Unintended consequences: What is a "clinical trial"?
More than 2,400 researchers have now signed an "Open Letter to NIH Director Francis Collins" that starts like this:
We are writing to request that NIH delay implementation of its policy that sweeps basic science into a clinical trials framework until adequate feedback about its impact is obtained from the affected scientific community. We wholeheartedly agree with NIH’s goals of increasing scientific transparency and rigor, but we ask that you consider alternative mechanisms to accomplish those goals that would have fewer adverse effects on basic research.
The background is a new definition of what counts as a "clinical trial", to be enforced starting 1/1/2018 ("NIH's Definition of a Clinical Trial"):
A research study in which one or more human subjects are prospectively assigned to one or more interventions (which may include placebo or other control) to evaluate the effects of those interventions on health-related biomedical or behavioral outcomes.

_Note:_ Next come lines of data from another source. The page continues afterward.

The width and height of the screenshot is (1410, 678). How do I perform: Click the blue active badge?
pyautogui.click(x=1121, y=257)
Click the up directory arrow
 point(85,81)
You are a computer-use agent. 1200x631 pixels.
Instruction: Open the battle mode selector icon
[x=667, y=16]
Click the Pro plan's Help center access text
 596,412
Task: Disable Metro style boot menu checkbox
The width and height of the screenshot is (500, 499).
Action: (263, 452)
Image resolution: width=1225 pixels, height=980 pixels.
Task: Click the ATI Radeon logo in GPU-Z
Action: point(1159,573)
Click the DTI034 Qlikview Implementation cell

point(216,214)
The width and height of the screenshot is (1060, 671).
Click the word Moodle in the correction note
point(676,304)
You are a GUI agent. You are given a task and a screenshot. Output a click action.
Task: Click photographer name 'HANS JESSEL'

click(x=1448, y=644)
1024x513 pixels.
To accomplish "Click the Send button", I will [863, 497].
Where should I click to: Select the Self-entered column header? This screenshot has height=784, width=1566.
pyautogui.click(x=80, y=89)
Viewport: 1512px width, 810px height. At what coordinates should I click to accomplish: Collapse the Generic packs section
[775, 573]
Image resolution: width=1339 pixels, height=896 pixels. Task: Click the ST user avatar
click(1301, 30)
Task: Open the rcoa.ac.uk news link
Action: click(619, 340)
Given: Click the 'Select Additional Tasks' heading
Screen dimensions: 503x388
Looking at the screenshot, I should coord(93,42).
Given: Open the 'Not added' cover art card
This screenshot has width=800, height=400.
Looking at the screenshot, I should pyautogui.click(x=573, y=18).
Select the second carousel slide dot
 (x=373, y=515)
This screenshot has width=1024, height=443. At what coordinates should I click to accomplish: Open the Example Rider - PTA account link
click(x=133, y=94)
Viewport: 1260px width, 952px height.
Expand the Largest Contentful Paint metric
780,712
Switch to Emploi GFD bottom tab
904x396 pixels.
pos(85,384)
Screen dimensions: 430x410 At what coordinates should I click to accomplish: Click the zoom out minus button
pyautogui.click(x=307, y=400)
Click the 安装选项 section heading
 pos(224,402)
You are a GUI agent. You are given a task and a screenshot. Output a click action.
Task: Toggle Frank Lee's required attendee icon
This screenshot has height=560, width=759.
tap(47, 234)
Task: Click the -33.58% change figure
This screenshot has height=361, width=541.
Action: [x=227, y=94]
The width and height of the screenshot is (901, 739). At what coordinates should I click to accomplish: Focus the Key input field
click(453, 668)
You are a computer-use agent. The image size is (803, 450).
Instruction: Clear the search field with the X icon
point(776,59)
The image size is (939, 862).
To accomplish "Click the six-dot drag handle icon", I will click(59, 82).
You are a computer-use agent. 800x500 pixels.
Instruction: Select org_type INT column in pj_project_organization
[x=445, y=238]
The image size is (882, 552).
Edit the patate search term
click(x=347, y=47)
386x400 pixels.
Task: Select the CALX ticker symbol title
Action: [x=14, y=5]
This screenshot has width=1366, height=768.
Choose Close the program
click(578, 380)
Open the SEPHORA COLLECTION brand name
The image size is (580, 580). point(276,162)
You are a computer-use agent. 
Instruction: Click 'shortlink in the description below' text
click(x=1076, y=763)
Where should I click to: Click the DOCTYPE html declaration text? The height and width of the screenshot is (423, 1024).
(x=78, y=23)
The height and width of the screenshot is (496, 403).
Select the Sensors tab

Interpreted literally, this means that a study of priming effects on speech perception in healthy undergraduate students might count as a "clinical trial", since "human subjects are prospectively assigned to one or more interventions" (the priming part), and speech perception is a "health-related biomedical or behavioral outcome". Or maybe not. NIH has given some bizarrely irregular examples of how to interpret this rather general definition — thus vision and memory in adults are apparently "health-related outcomes" but learning in children is not.